## Work to be completed
Please rewrite the listing from its first line through the line containing "Task: Click on", changing "GUI agent" to "screen assistant" and keeping everything else the same.

____

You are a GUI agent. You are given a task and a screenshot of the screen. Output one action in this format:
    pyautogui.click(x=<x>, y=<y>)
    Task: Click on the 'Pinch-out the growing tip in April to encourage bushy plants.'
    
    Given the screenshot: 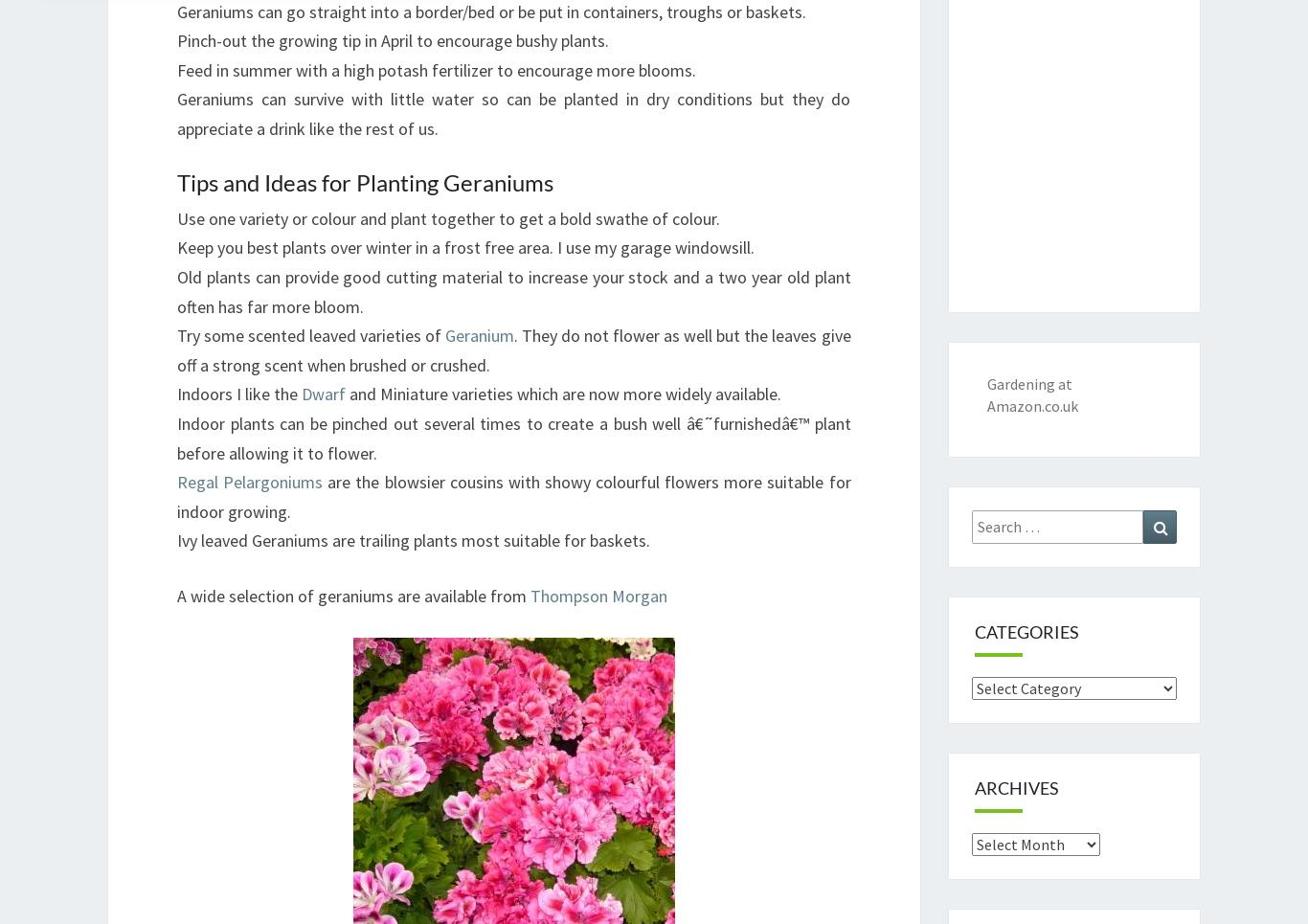 What is the action you would take?
    pyautogui.click(x=392, y=40)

____

## Task solution
You are a screen assistant. You are given a task and a screenshot of the screen. Output one action in this format:
    pyautogui.click(x=<x>, y=<y>)
    Task: Click on the 'Pinch-out the growing tip in April to encourage bushy plants.'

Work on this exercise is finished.